However, a developer must take care not to affect the refresh rate by updating too many pixels at a time; otherwise, the change will become perceptible to the human eye. One way to avoid this is for the application software to maintain and enforce a changed-pixel-count maximum within the virtual graphics controller that is cleared during every DMA interrupt.

Microcontroller companies may offer a demonstration or evaluation board to enable designers to explore how the controllerless configuration can meet their needs. Any such evaluation board should specify for which types of displays it supports controllerless capabilities, such as for 9/12/18/24bit TFT, 4/8bit STN, and 4/8bit CSTN LCD interfaces. It should also specify what memory resources it includes to ensure it can meet your sizing requirements for the frame buffer, especially if you need to use double or triple buffering.

Along with the hardware in the evaluation kit, there should be support software, drivers, and/or demonstration software to assist in implementing the virtual graphics controller. The demonstration software may provide examples of using both internal and external memory access methods, so that you can evaluate the timing and processor loading differences. The support libraries should provide tools to assist in building a graphical user interface, such as automating the conversion of a screen layout to software assets and the code to access and manipulate them.

It is also useful to identify the update modes that the graphics library supports. For example, display assets may all be stored as bitmap pictures that are block transferred into the frame buffer as needed. Another way to support updates in the frame buffer is algorithmic or through the use of graphic widgets. Using bitmaps can be easier, but they can also use significant amounts of memory to store and recall the bitmaps.

Depending on your situation, the extra memory may increase your bill-of-material costs. In contrast, graphic widgets support changing a single pixel, drawing a line, or the outline of a geometric shape. A system that relies on using graphic widgets trades off between consuming CPU runtime bandwidth and using less runtime memory. Which approach is best for you to use depends on your design's specific details, and a mixed or hybrid approach may provide significant benefits.

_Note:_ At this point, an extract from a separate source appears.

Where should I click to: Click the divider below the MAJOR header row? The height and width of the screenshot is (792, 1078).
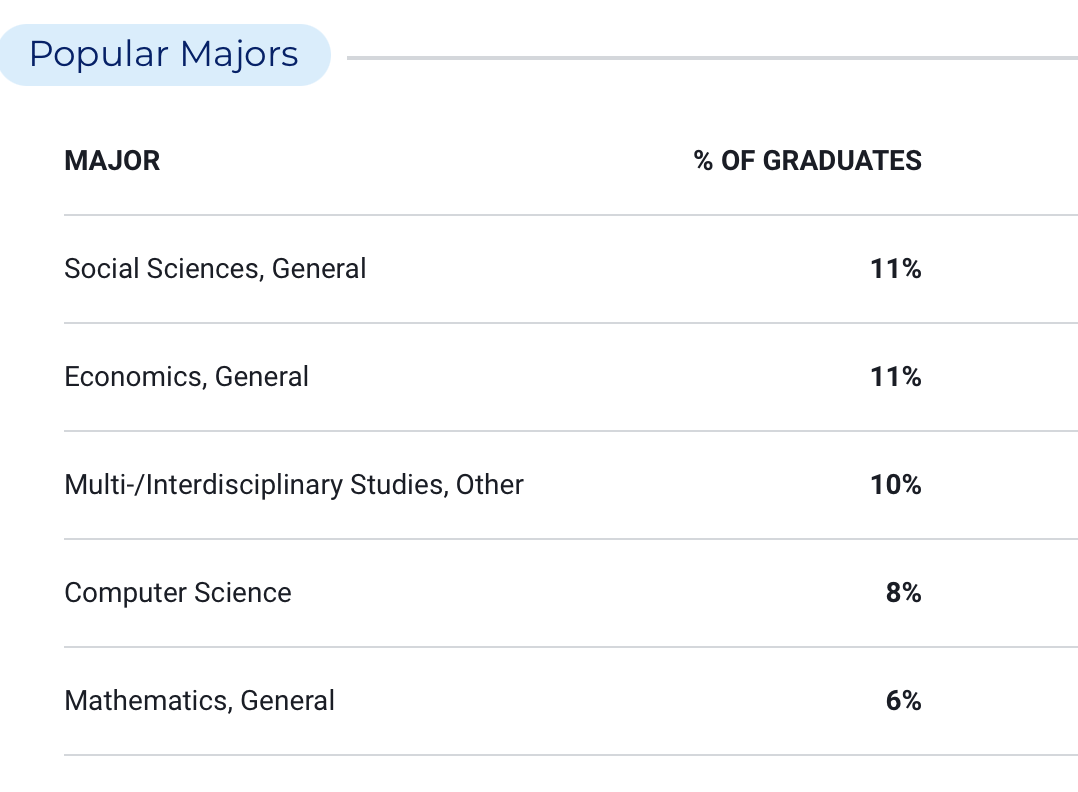pyautogui.click(x=571, y=214)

Adding a simple graphical user interface does not necessarily mean you have to incur the extra cost of a graphics controller—whether it is a discrete component, or integrated within your LCD panel or microcontroller. Today's contemporary microcontrollers, with the appropriate peripherals and available memory resources, can provide a virtual graphics controller that enables your design with the graphics capability you need without incurring the cost of a dedicated controller.

About the author
Adam Folts is an applications engineer for the PIC32 Product Family at Microchip Technology. In his early years with Microchip, he was involved with PIC24 16bit microcontrollers and several software solutions such as Graphics, MiWi, and USB. Now, Adam is primarily involved with PIC32 products and related technologies. Adam has experience ranging from software development, graphical embedded systems development, and wireless connectivity. Adam received his BSEE degree from Arizona State University.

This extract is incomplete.